I've just started looking at the Matillion API and would like to be able to get a list of all jobs (orchestration and transformation) within a project (default version) with the path that they are saved under. I know this data is available in the /job/export endpoint on a job-by-job basis, but it looks like the list of all jobs endpoint (/group/name/<group_name>/project/name/<project_name>/version/name/default/job) is the only endpoint available and it just lists the jobs with no paths.
Is this possible via a different endpoint, perhaps?

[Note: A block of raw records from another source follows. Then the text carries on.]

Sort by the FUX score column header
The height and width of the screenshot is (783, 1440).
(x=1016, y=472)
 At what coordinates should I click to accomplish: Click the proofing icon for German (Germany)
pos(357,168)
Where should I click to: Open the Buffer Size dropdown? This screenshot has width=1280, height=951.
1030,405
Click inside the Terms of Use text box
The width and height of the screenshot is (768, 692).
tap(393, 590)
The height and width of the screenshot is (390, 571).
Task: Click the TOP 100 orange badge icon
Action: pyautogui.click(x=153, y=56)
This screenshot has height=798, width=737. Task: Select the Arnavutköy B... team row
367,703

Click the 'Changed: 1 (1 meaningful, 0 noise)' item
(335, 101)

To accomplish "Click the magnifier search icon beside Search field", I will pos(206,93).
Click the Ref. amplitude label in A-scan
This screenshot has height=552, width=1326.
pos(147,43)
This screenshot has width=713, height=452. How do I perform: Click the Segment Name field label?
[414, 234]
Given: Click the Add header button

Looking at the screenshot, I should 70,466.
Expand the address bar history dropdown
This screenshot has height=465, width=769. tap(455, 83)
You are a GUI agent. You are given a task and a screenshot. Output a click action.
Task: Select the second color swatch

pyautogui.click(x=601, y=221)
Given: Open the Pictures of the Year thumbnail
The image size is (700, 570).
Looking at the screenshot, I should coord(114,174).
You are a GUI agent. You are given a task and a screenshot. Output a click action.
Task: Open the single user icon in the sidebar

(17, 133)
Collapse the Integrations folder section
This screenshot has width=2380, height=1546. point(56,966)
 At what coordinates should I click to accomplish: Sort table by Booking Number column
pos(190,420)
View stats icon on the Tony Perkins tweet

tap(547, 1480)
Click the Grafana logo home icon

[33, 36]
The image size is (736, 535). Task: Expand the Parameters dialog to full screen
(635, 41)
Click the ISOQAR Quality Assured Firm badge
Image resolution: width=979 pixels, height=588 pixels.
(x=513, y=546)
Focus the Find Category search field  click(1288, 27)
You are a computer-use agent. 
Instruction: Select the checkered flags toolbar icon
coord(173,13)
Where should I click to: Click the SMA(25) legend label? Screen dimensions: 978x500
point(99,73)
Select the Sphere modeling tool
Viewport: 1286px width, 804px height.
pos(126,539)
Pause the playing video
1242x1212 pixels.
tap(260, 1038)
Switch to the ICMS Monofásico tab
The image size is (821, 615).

The paths to jobs isn't not exposed natively through the API but you can get the info it's just a bit cumbersome. The only way I know to do this is to export the project/version itself. So, instead of going down to the job, backup to the project version. The endpoint would be something like (/group/name/<group_name>/project/name/<project_name>/version/name/default/export). This will give you way more than what you want and will be in JSON format. You would then have to take the results and use Python to walk through the levels to determine where jobs exist in the project. This can be quite cumbersome and complicated if you haven't spent much time in Python.
Perhaps a better approach might be to find out what you are ultimately trying to accomplish which may lead to alternatives. Just a thought... Hopefully this sheds some light.
I raised a support ticket about this - and it turns out that the Metadata (lineage) API is only available from version 1.54 of Matillion, while we are on 1.50.6. So that explains my 404s
Thanks again for being so helpful on this thread - hopefully we will be able to upgrade and I'll be able to use the endpoint for what I need.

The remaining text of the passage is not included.